┌─ DATA PROVIDED
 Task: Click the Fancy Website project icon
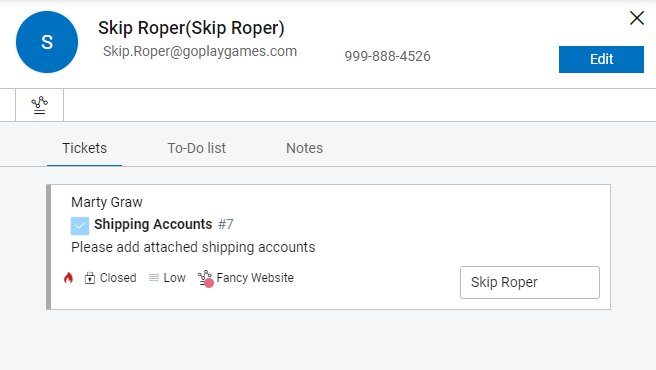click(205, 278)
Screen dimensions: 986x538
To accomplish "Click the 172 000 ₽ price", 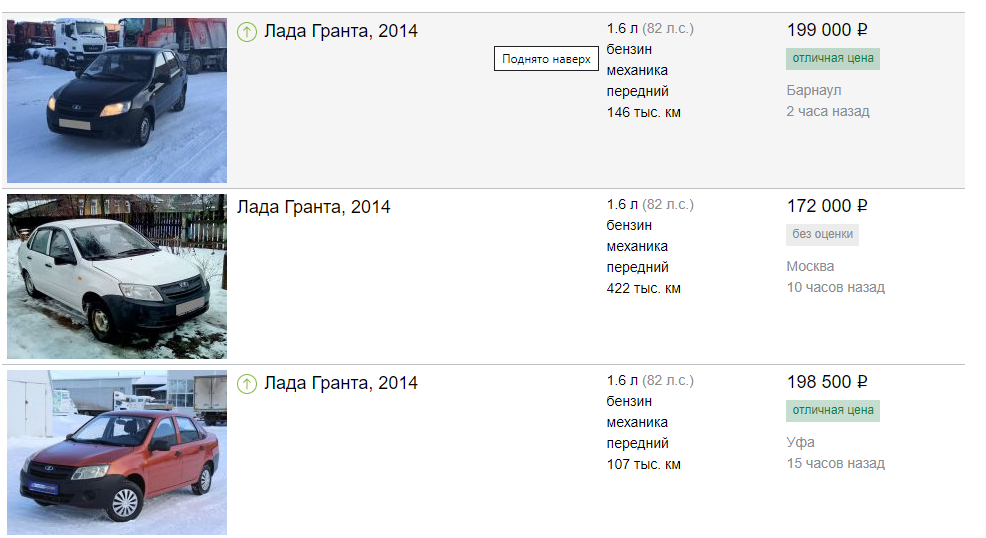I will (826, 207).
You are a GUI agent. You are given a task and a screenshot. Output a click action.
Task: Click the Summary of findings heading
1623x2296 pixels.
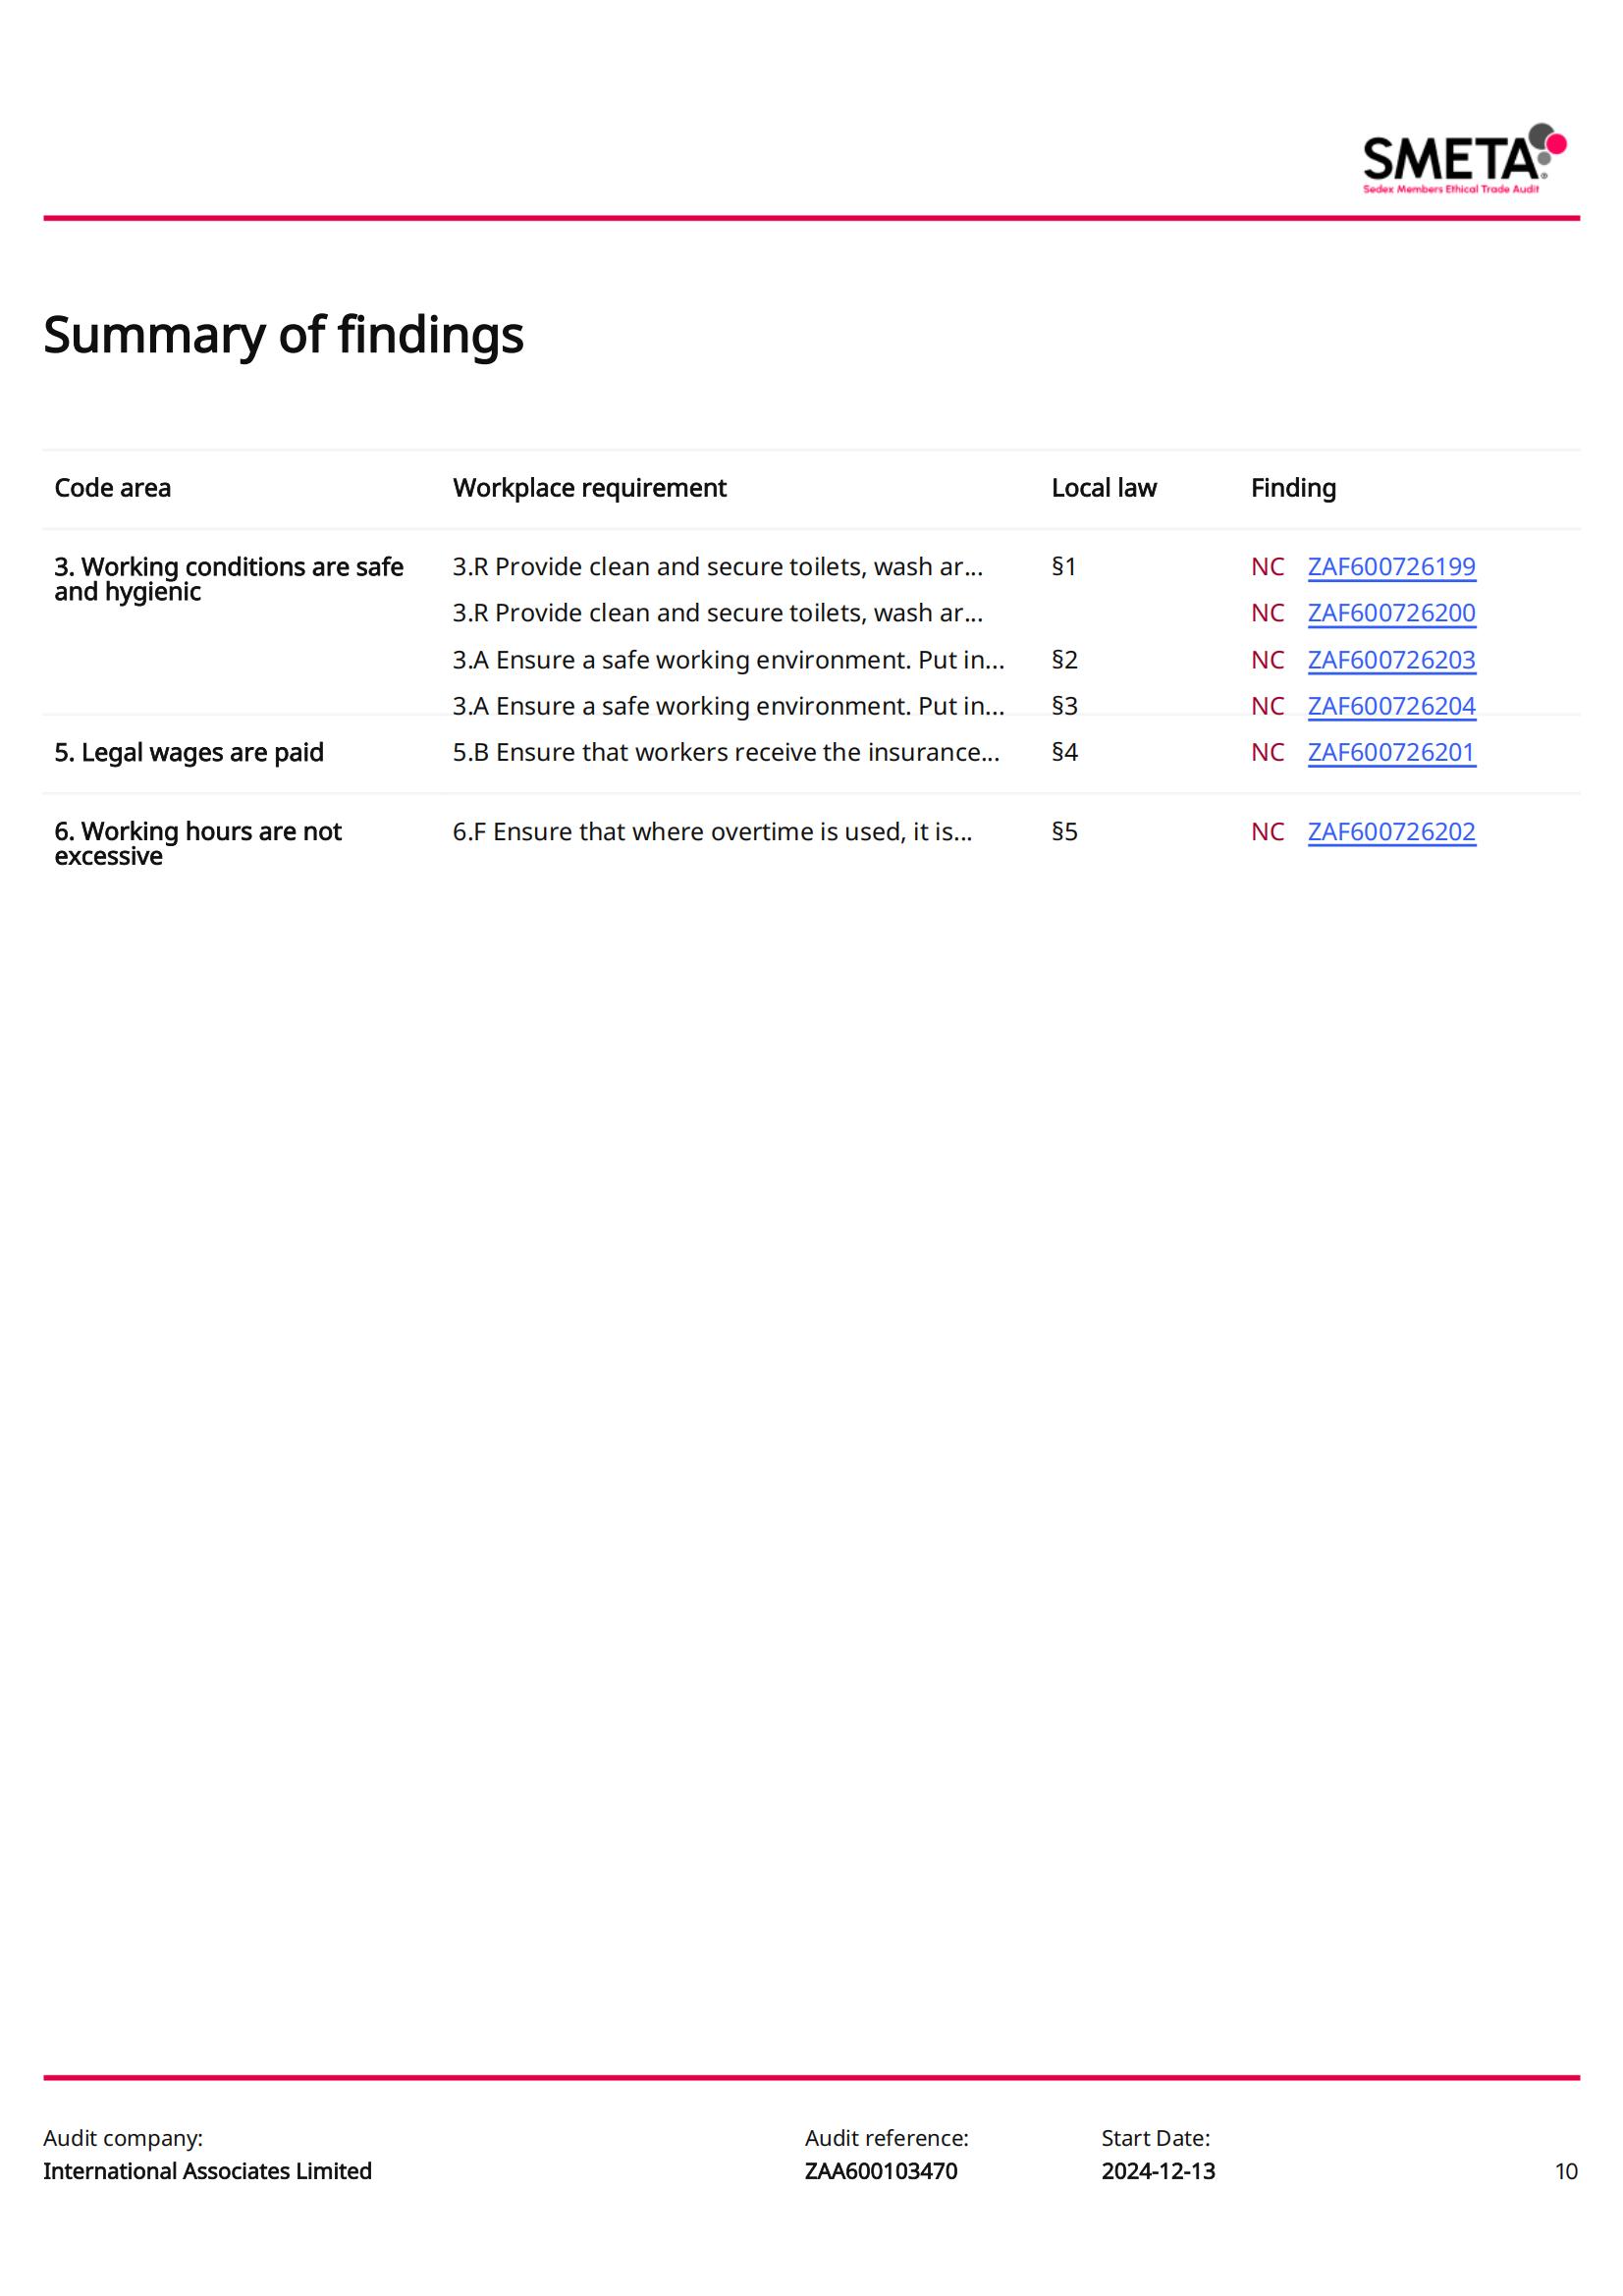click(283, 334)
└─
┌─ DATA PROVIDED
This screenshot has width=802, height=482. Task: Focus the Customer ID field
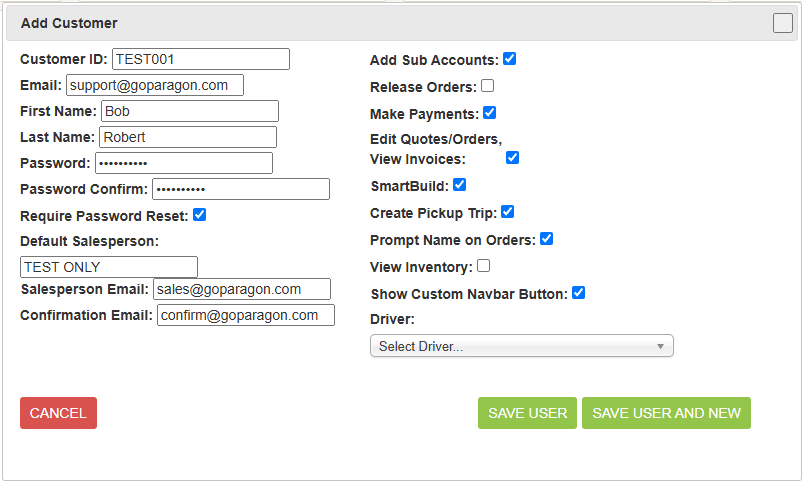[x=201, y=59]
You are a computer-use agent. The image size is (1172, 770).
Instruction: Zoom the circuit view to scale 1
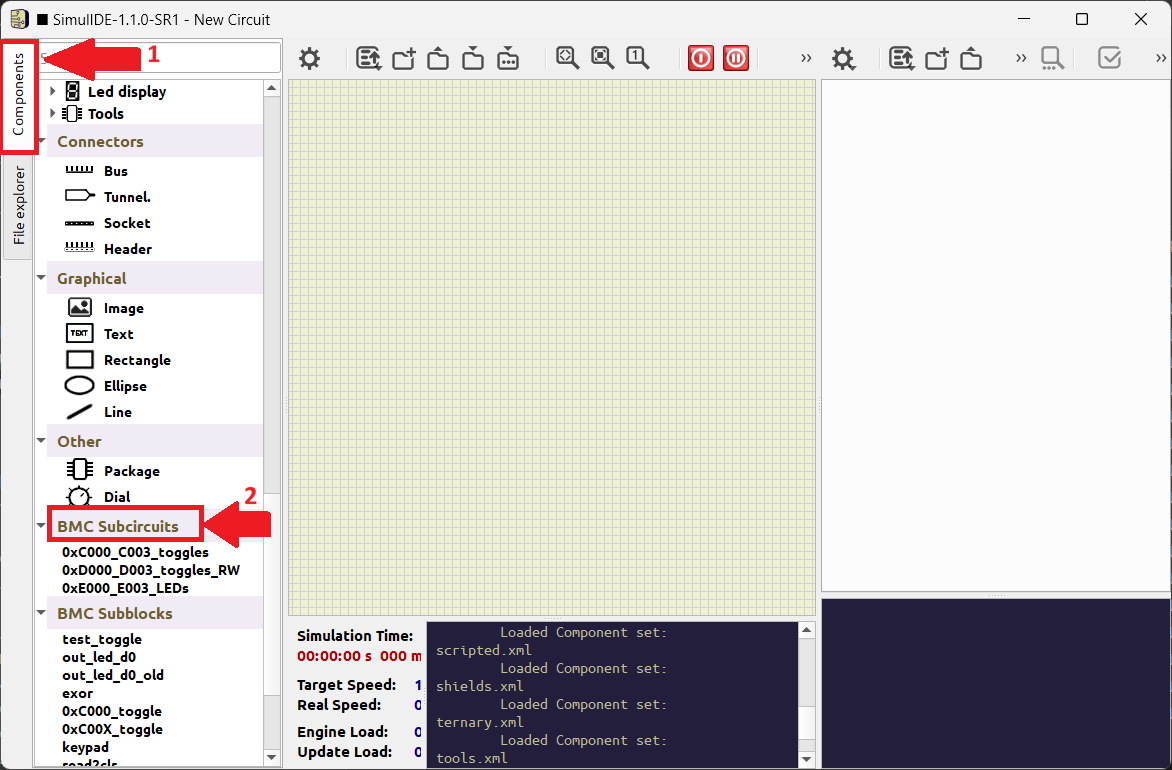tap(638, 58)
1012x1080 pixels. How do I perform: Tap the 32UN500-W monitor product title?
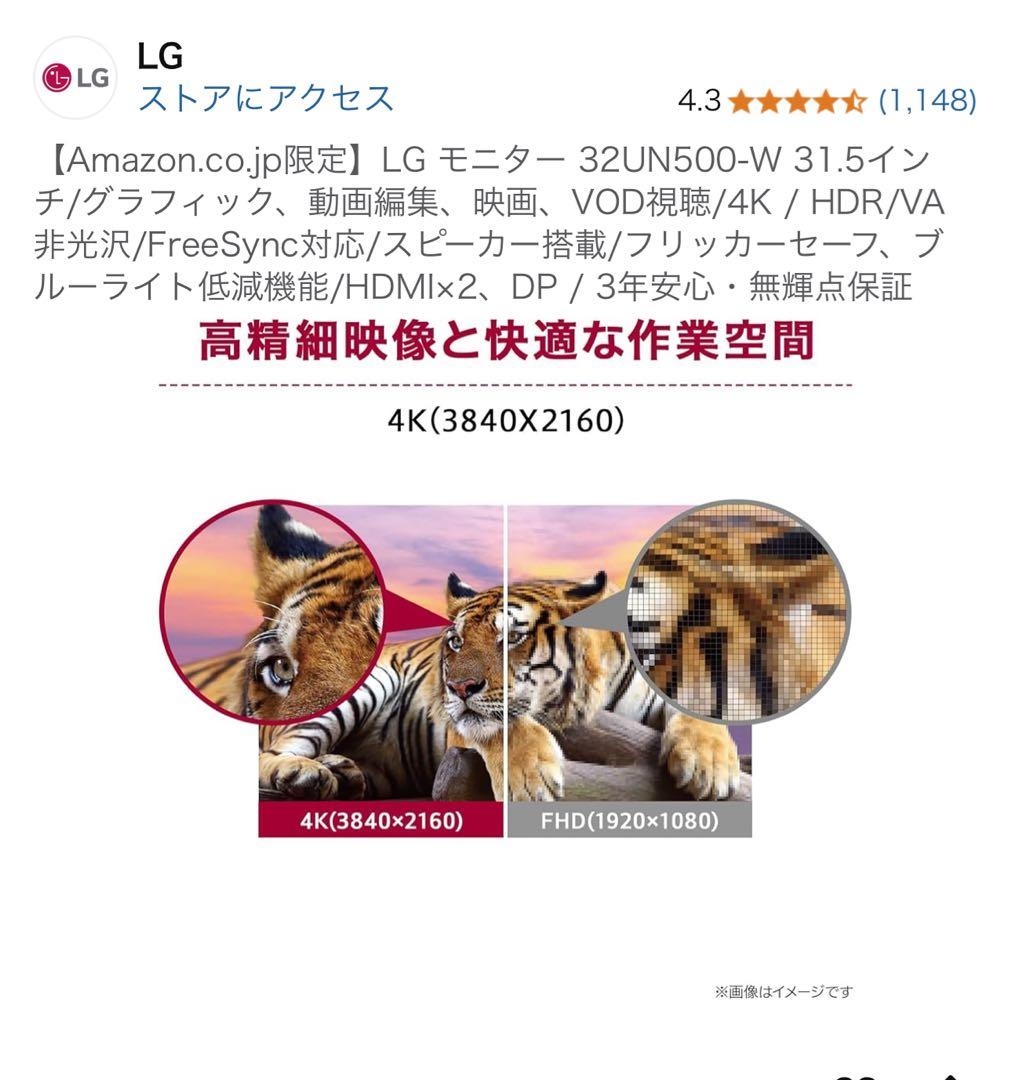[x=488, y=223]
└─
┌─ DATA PROVIDED
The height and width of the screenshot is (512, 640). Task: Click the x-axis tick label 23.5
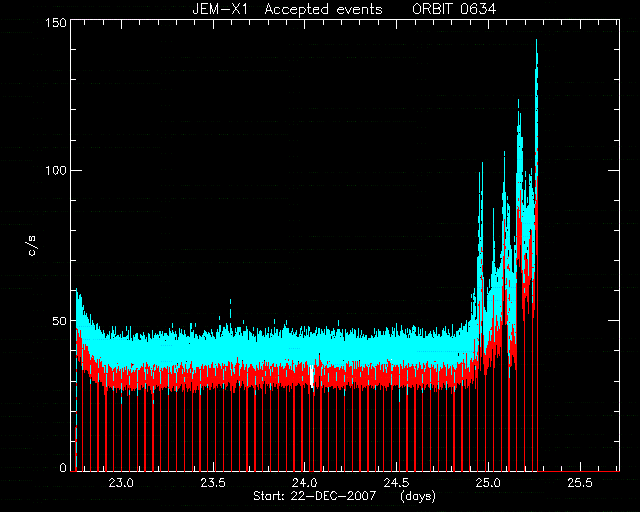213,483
└─
> **WHAT THE TASK REQUIRES**: Search the entries for the string "agent". Copy every line that has it.

> **ANSWER SECTION**:
You are a GUI agent. You are given a task and a screenshot. Output a click action.
You are a computer-use agent. The image size is (1172, 770).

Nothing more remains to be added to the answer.